I'm not robotic in my parenting. In fact I have to be quite creative in my approach to parenting two children with ASD. My children do push my buttons very effectively at times. My DH does that too but it's not OK for me to hit him either.

Changing the law changes attitudes and changing attitudes to using corporal punishment on children would be a good thing for future generations.

CurlyhairedAssassin · 22/03/2014 23:56

I have been withholding my opinion about the waiting to smack until you get home. Well, sod it. I'm going to say it. The thought that there are families where this goes on makes me feel physically sick. Just putting aside the argument that any punishment is virtually useless if it's not done at the time of the event, my mind is completely boggling at the thought of someone making a mental note to hit their child when they arrive back home.

Does the child realise this and spend the rest of the trip upset because of it? What a fun family day out that must be where as a parent you remind yourself to smack your child when they get home and where as a child you realise you have a smack to come when you get home. And if they know one is comig anyway, what's to stop them doing more naughty things? They may as well - a smack is coming. Or would you hold back all the different smacks until you get home and give them one after the other? "That one is for running off and that one is for pushing the little boy over and that one is for smack your sister'. Hmmm?

And when do these smacks get administered?
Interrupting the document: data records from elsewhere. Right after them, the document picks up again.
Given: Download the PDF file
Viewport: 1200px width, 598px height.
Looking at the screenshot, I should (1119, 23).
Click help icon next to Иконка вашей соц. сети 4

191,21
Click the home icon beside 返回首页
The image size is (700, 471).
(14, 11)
The minute you're over the threshold? What are the "rules"? Does their coat have to be off? What if they run off the minute thy get home because they know a snack is coming? Do you then hit them for running off too once you've caught up with them? Or are they compliant and obediently stand there waiting for their smack? Either one of those is desperately upsetting to me.

Sinister and wierd. And very sad.

slithytove · 23/03/2014 01:12

I think this is so so sad and a bit scary.

I grew up being smacked. With a hand and a belt. This lasted till I was 13 and one day hit my dad back. Now in anger I want to physically lash out but stop myself. I wish that wasn't my instinct and I think that is from years of conditioning.

I was smacked both in the heat of the moment and after the event. My mum used to say "wait till your dad gets home" and I was terrified for the rest of the day.

And incidentally these memories still hurt, and no I would never tell my parents. Other than to say I won't be smacking my children. Something my mum has said she would never do now, so she knows it was wrong.

For those who smack - what age do you start? I have a one year old and cannot conceive of hurting him intentionally at all. The thought is very upsetting. What age do you stop? When they smack you back?

For the smackers defending their smacking because it's only a tap. Do you realise that there are probably thousands of parents who defend it, but for whom it is far more than that? Surely a blanket rule of no hitting/smacking children means there are no grey areas for people thinking it's less of a big deal than it is.

Losing control so you hurt your child is appalling.
Waiting and calmly and purposely causing your child pain is appalling.

slithytove · 23/03/2014 01:13

i was smacked both in the heat of the moment and after the event

One or the other, not both. Just to clarify.

NeedsAsockamnesty · 23/03/2014 01:23

Nun, I agree totally

pixiepotter · 23/03/2014 10:49

I don't smack my children, but I have nothing against 'calm smacking' as a last resort e for younger children (not older ones who would be angered and humiliated) but the reason I personally don't smack,is that I think it could very quickly and easily escalate to a situation where you smack in anger and do it as a release for your own frustration when it is not really justified and do it too hard.That' not a line I would want to cross.